Driven by the desire to end the devastation caused by the pandemic, Prof. Matthew DeLisa, chemical engineering, turned E. coli bacterium into a powerful biotechnology tool to yield fast answers to COVID-19 questions.
While the U.S. struggles to distribute its supply of COVID-19 vaccines, DeLisa and colleagues have made a breakthrough on a unique approach to developing antibodies for vaccines.
The cell-free technique cultures E. coli bacteria to produce glycoproteins — molecular identification cards that the immune system employs to recognize and halt viruses such as COVID-19.
“The carbohydrate [region of glycoproteins] is like a fingerprint of the pathogen,” DeLisa said. “By learning to recognize that carbohydrate fingerprint as a foreign substance, your body mounts an immune response to attack it when encountered again.”
This simple yet efficient technique behind glycoproteins is called a conjugate vaccine, since it is reliant on the linkage, or conjugation, between the sugar and protein regions that is performed by the cultured E. coli.
In contrast to traditional techniques using mammal cells, which cost around $500 and take nine months to a year to provide significant data, E. coli cultures only cost $12 and have significantly shorter generation times.
With COVID-19 variants on the rise, even within the Cornell community, the technology has significant implications for rapid adaptive vaccines in response to minor glycoprotein changes that can be produced at a much lower cost and higher efficiency.
“[However], there remains a significant amount of optimizing, in terms of molecular design and composition, as well as the hurdles that remain for truly realizing a distributed manufacturing paradigm,” DeLisa said.
Should implementation move further down the line, the vaccine design’s capacity to withstand freeze-drying gives it an edge over current available vaccines, which require expensive refrigeration storages and limit accessibility.
In the current state of overall vaccine production, large-scale facilities rely on refrigerated supply chains that are also expensive and difficult to maintain, sometimes costing hundreds of millions of dollars or more, according to DeLisa.
“The freeze-drying process is like that of freeze-drying fruit, where the goal is to remove all the water at low heat under vacuum,” DeLisa said. “We are freeze-drying cellular extracts that have the molecular machinery to make the vaccine.
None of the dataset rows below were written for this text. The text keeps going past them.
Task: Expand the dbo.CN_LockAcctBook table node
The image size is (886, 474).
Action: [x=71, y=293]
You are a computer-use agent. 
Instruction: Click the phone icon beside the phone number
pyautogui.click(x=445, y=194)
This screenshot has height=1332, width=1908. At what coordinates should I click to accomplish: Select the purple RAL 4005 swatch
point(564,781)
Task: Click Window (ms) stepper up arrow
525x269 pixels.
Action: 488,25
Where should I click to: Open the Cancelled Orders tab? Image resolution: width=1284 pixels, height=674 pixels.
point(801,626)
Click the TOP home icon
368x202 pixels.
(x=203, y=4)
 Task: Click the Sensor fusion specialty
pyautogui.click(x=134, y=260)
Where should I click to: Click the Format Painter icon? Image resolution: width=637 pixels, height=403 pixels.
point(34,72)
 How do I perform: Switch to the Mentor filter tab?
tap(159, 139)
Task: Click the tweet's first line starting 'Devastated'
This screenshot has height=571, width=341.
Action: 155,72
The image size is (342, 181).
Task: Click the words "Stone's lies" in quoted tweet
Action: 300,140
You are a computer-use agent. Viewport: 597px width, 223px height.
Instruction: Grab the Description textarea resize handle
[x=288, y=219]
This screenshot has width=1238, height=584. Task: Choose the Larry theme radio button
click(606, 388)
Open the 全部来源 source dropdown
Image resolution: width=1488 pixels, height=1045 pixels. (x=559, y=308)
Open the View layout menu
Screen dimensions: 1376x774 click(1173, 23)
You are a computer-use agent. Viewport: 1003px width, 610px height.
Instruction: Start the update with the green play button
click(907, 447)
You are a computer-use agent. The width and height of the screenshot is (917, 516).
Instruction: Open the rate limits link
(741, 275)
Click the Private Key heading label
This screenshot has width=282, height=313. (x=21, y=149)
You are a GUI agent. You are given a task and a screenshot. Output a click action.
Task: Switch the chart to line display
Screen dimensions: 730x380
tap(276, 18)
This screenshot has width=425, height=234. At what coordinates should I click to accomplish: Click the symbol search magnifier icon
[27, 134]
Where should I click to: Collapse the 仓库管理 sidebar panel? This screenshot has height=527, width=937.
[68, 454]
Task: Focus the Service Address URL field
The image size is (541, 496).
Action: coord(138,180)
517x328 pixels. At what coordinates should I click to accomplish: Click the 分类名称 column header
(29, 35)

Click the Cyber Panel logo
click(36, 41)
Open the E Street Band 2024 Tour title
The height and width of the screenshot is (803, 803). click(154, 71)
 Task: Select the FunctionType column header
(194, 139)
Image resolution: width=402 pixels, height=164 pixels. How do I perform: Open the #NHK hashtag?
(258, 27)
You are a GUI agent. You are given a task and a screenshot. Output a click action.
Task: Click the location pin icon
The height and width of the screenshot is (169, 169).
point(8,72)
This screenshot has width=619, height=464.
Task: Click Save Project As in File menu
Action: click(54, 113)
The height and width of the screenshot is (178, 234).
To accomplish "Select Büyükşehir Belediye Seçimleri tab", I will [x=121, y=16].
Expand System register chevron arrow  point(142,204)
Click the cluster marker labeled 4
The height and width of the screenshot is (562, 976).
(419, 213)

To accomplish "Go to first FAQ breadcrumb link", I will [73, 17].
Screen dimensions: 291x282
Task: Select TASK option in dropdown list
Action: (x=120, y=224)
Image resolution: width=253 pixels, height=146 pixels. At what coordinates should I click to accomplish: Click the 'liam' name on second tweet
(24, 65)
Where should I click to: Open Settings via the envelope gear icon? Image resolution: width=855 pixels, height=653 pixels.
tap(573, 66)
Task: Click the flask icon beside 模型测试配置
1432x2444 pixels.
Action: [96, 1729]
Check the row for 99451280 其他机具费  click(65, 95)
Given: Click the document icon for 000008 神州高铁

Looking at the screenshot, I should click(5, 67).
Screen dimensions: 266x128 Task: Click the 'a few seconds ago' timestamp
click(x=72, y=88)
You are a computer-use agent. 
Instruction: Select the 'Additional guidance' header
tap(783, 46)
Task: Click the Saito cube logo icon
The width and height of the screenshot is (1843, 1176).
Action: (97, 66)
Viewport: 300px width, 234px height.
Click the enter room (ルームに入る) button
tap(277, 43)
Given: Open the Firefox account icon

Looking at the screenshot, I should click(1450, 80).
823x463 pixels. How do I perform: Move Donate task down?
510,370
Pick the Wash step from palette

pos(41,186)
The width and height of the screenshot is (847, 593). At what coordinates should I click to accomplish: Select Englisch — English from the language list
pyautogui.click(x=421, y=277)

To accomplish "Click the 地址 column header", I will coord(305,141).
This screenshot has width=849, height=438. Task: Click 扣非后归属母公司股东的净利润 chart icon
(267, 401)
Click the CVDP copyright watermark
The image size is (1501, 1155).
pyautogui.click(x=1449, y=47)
This allows us to make the vaccine when you need it, where you need it.”
This cell-free technology was the very basis for the Swiftscale Biologics startup, which was established in April 2020.
As a cofounder of Swiftscale Biologics, DeLisa hopes that his research will inspire scientists, engineers and drug-makers to invest more time and energy into solving the challenges associated with global access to essential medicines.
“We are optimistic that emerging bio-manufacturing technologies such as ours will help democratize access to life-saving medicines,” DeLisa said. “[Our work is inspired] by the growing need to rethink how medicines are produced and distributed.”